🤖 AI Summary
Joint optimization of the hardware design space and algorithmic mapping space suffers from combinatorial explosion. This paper proposes DOSA, the first framework to formulate co-search of hardware and mapping as a differentiable optimization problem. DOSA constructs a differentiable performance model by synergistically integrating analytical modeling with learned components, enabling gradient-based continuous optimization. The framework is modular and supports end-to-end joint optimization of buffer configurations, dataflow mappings, and hardware parameters. Experiments demonstrate that, under identical sampling budgets, DOSA reduces energy-delay product by 2.80× and 12.59× over random search and Bayesian optimization, respectively; in real accelerator synthesis, it achieves a 1.82× improvement in energy-delay efficiency.

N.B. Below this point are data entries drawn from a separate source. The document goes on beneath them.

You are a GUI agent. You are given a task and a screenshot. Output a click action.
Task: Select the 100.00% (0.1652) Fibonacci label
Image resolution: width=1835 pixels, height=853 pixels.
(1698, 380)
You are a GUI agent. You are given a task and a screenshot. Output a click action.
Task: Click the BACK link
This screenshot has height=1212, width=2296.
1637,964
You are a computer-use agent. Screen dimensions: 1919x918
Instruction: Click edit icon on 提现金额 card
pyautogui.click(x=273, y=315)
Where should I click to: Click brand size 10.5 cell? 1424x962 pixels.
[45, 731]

The core contribution is establishing a hardware-mapping co-differentiable modeling paradigm, overcoming the limitations of conventional staged optimization approaches.
📝 Abstract
In the hardware design space exploration process, it is critical to optimize both hardware parameters and algorithm-to-hardware mappings. Previous work has largely approached this simultaneous optimization problem by separately exploring the hardware design space and the mapspace - both individually large and highly nonconvex spaces - independently. The resulting combinatorial explosion has created significant difficulties for optimizers.
In this paper, we introduce DOSA, which consists of differentiable performance models and a gradient descent-based optimization technique to simultaneously explore both spaces and identify high-performing design points. Experimental results demonstrate that DOSA outperforms random search and Bayesian optimization by 2.80x and 12.59x, respectively, in improving DNN model energy-delay product, given a similar number of samples. We also demonstrate the modularity and flexibility of DOSA by augmenting our analytical model with a learned model, allowing us to optimize buffer sizes and mappings of a real DNN accelerator and attain a 1.82x improvement in energy-delay product.